__EXERCISE DIRECTIONS__: Could you reproduce, word for word, the material from the line that contains "Where should I" through the line that contains "coord(1584,122)", leaving the pictures out?

__RECORDS TO PROCESS__:
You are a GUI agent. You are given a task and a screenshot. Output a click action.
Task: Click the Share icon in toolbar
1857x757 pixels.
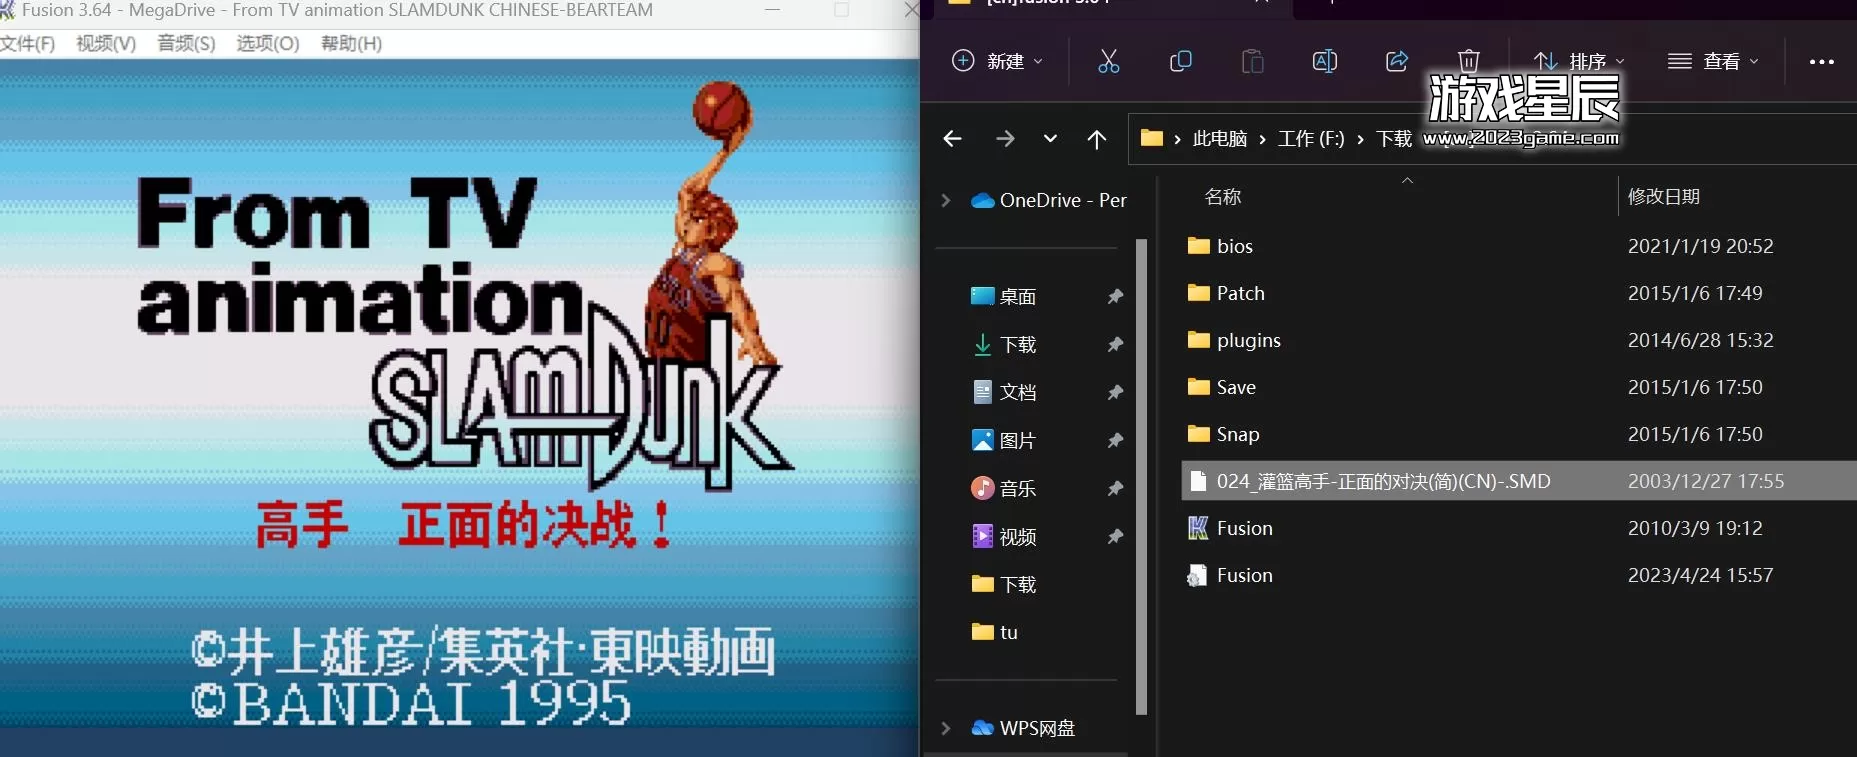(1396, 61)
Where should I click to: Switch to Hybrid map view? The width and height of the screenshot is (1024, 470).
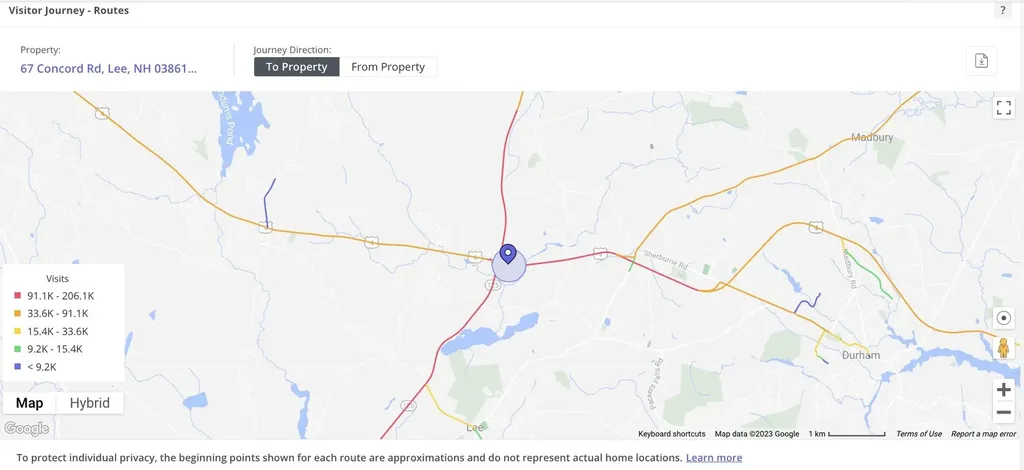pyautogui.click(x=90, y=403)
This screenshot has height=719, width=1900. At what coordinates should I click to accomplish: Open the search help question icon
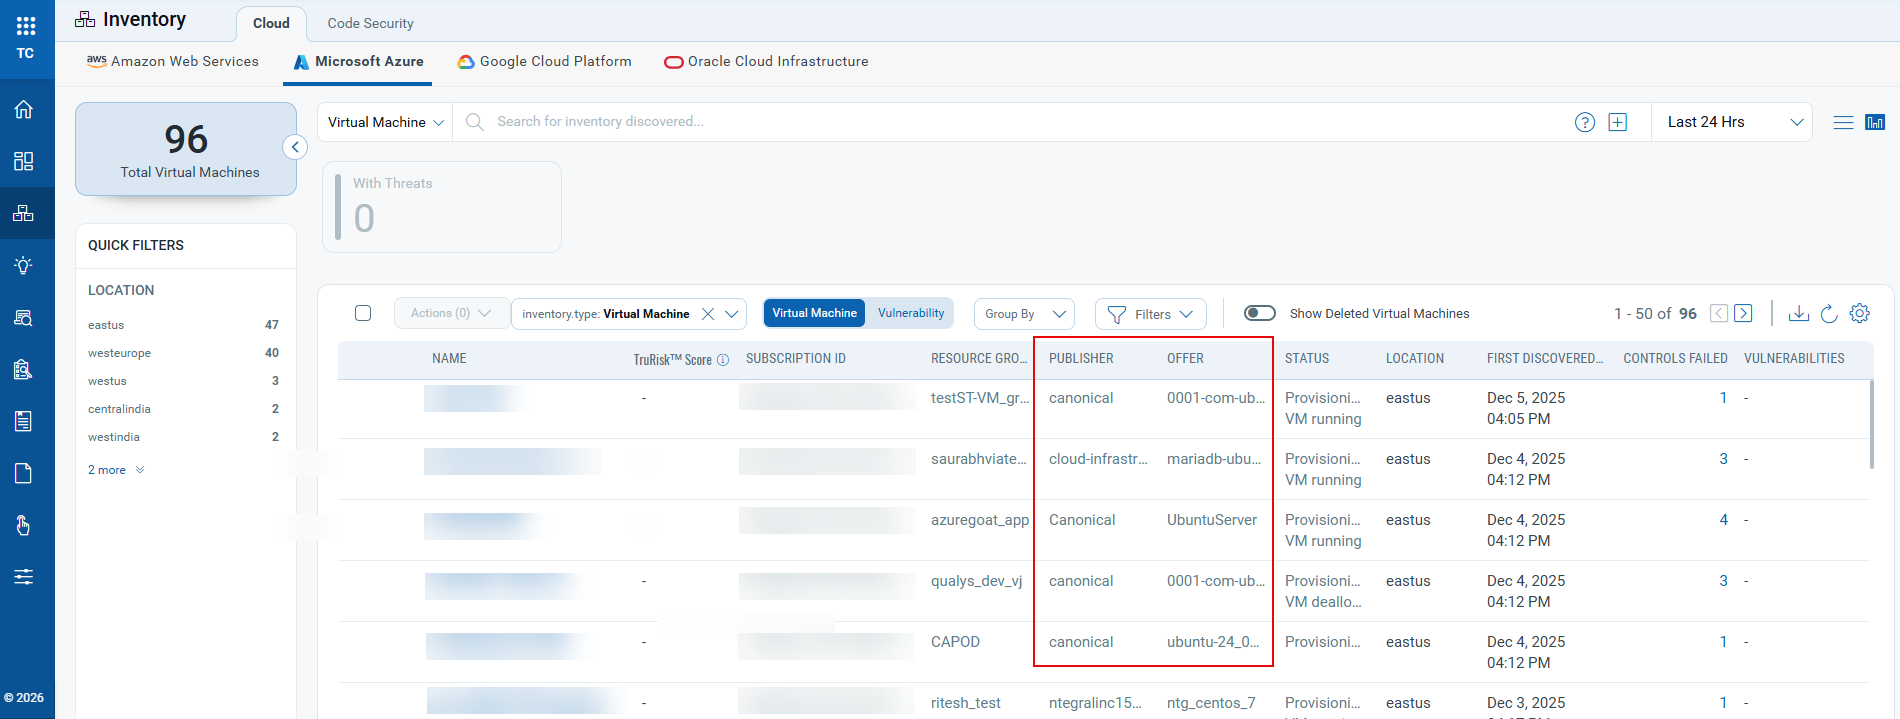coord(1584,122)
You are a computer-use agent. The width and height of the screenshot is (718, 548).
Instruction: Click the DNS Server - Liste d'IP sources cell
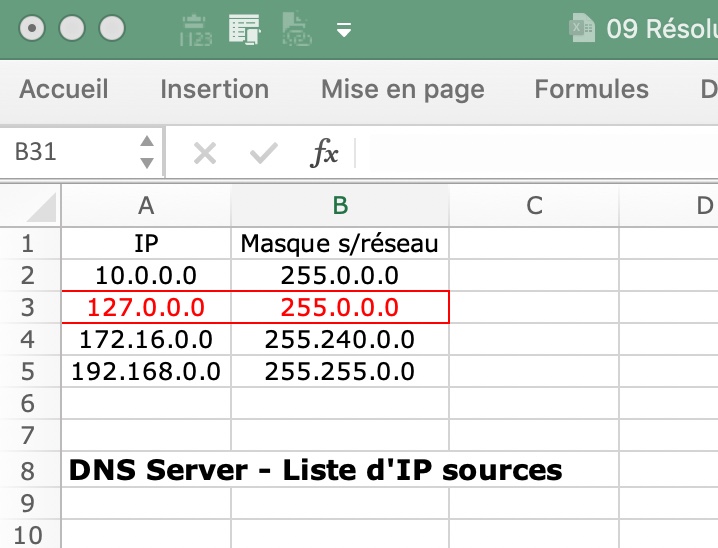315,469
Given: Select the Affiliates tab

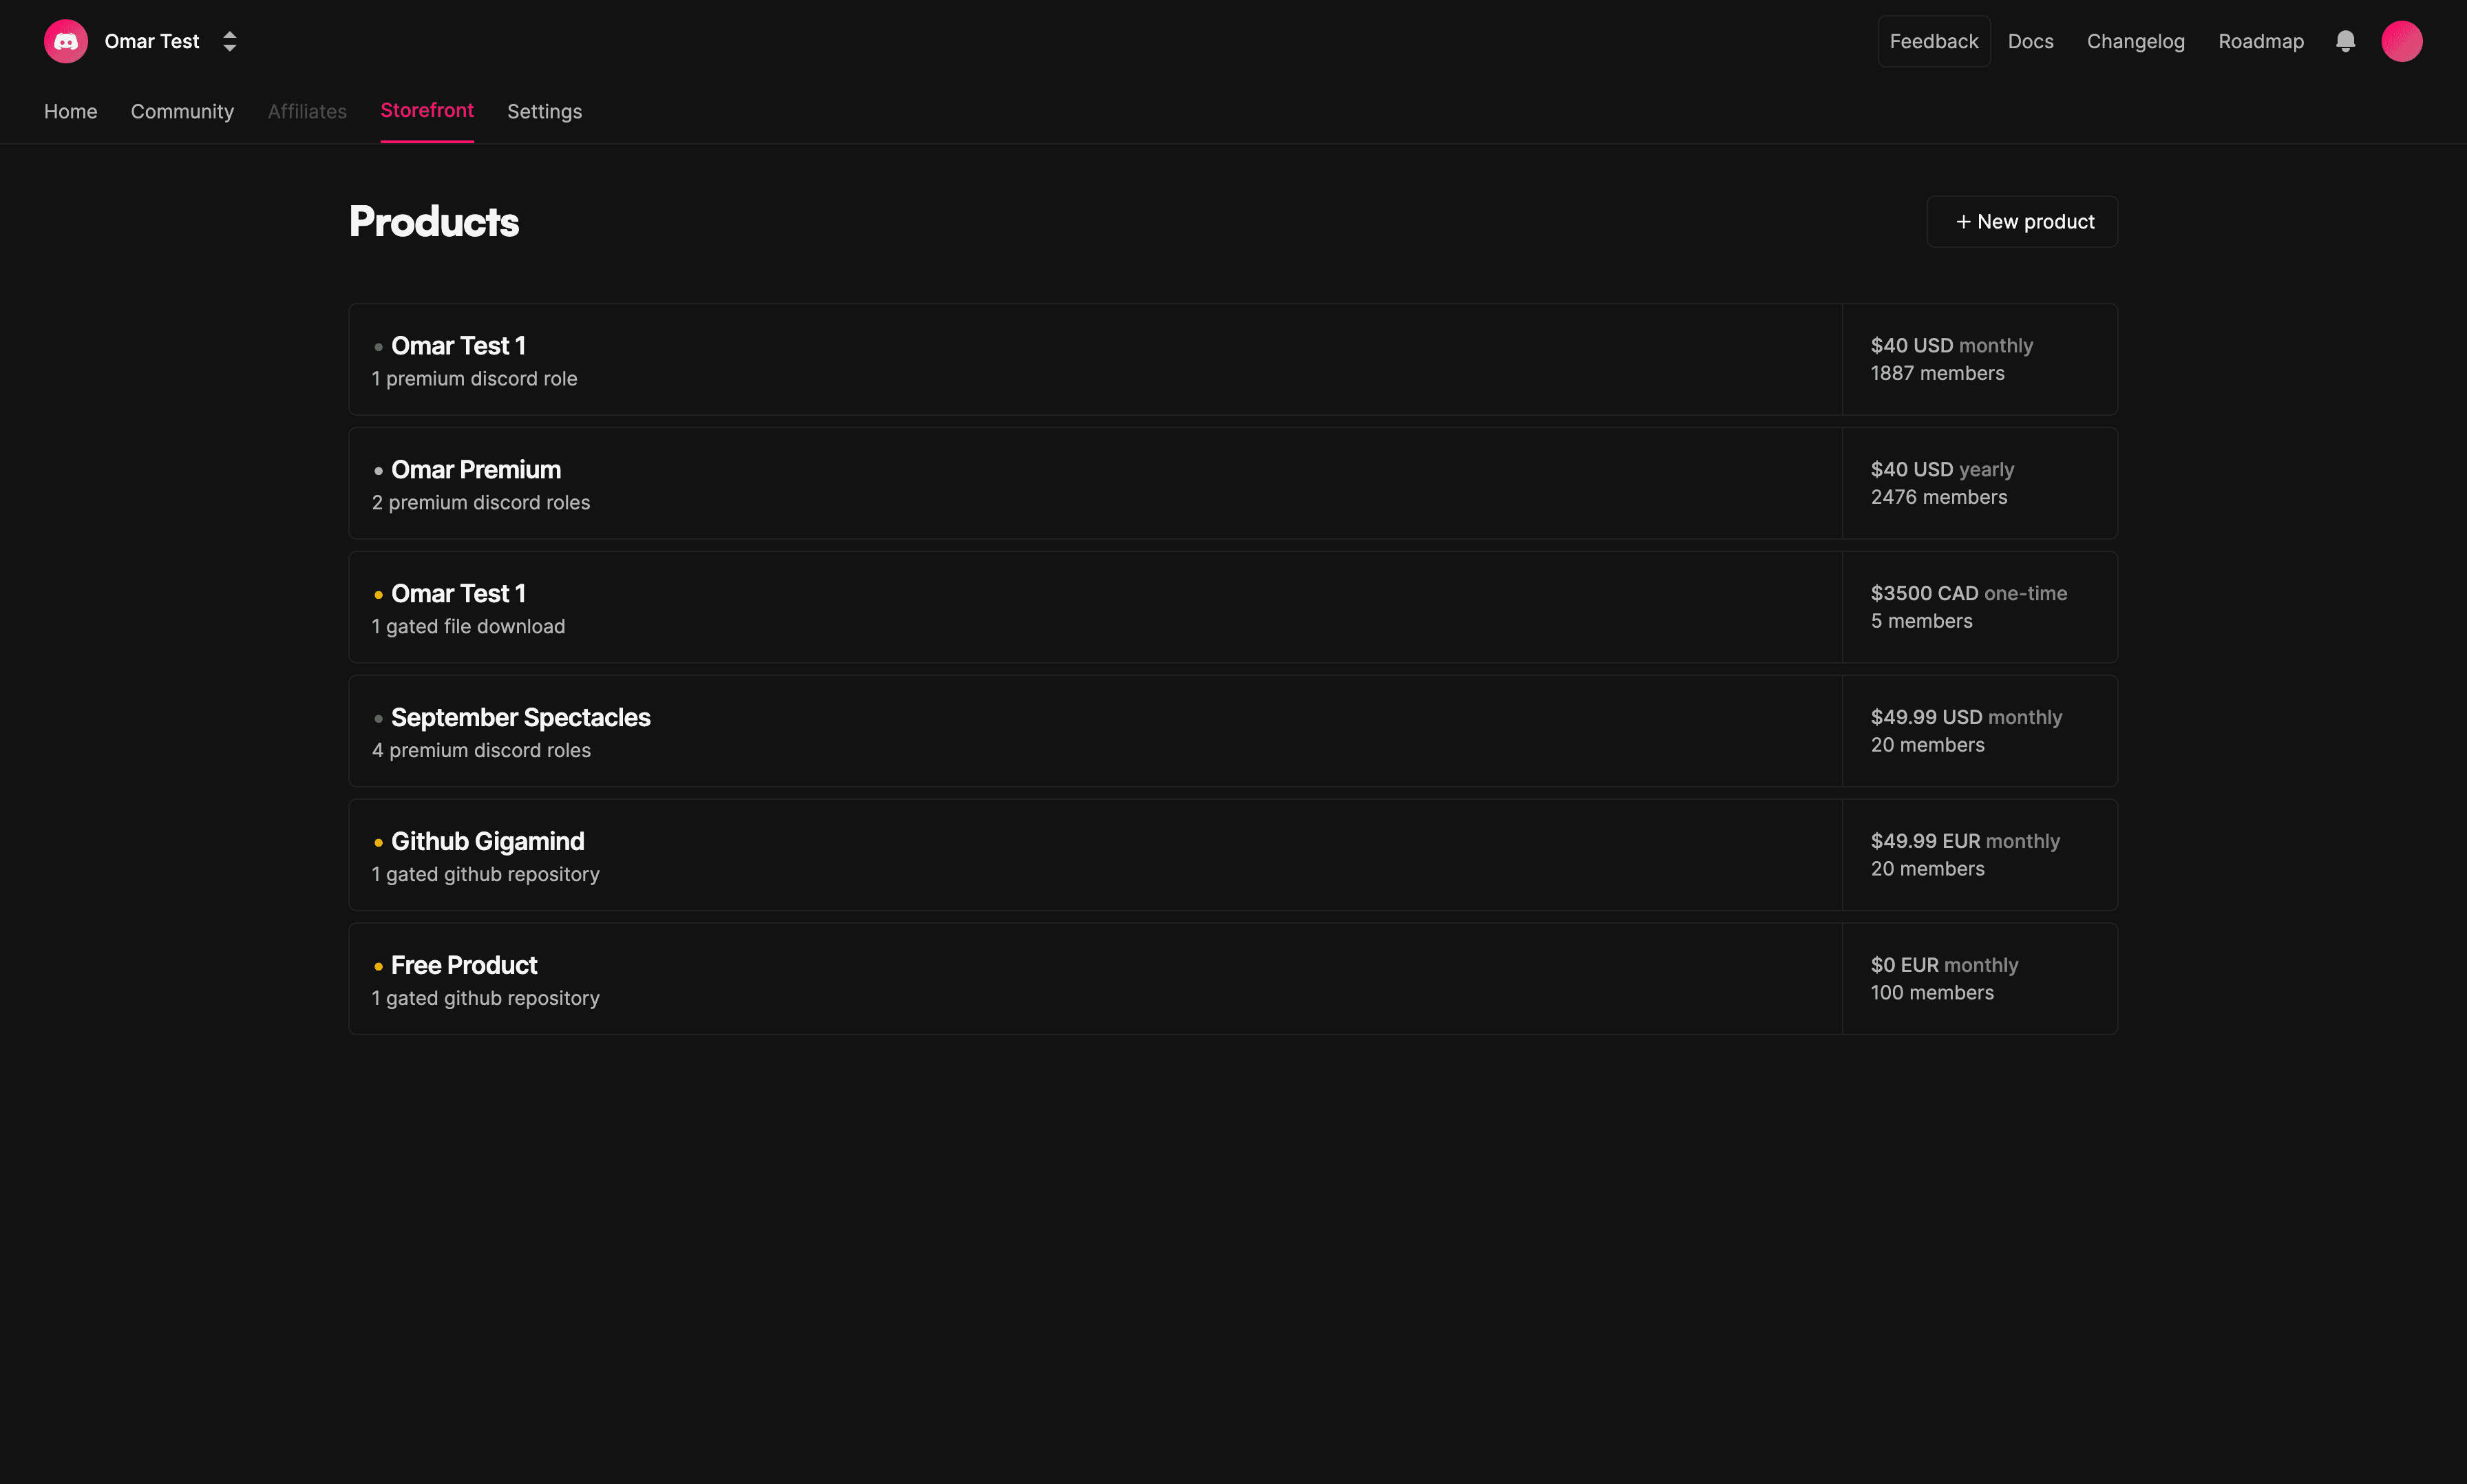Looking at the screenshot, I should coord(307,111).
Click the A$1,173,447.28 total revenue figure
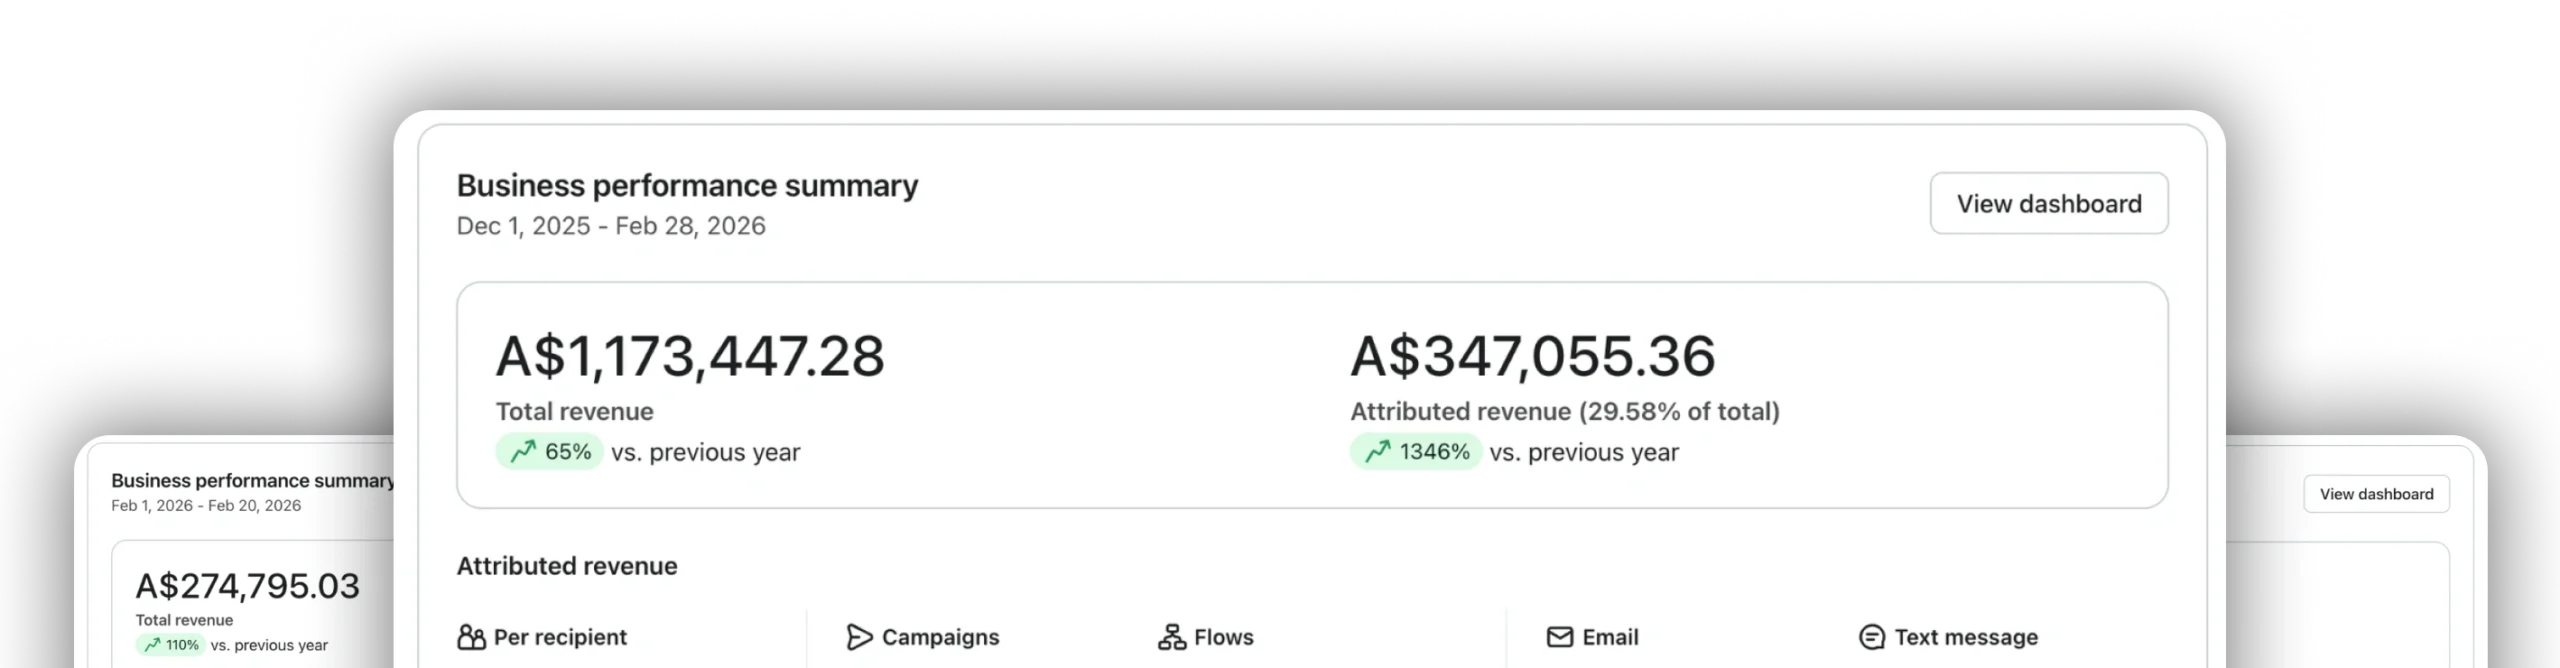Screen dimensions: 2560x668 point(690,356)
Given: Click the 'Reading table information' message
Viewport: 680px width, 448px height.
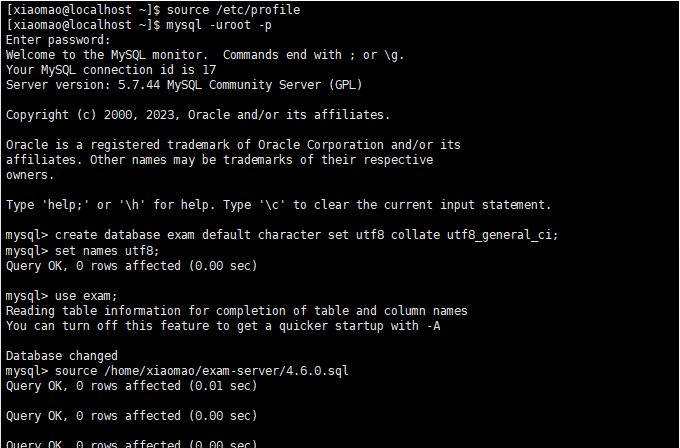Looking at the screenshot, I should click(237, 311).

__OUTPUT OF THE TASK__:
Where should I click to: Switch to Hybrid map view? The width and height of the screenshot is (1024, 470).
pyautogui.click(x=90, y=403)
This screenshot has height=719, width=1900. At what coordinates should I click to accomplish: Open the search help question icon
coord(1584,122)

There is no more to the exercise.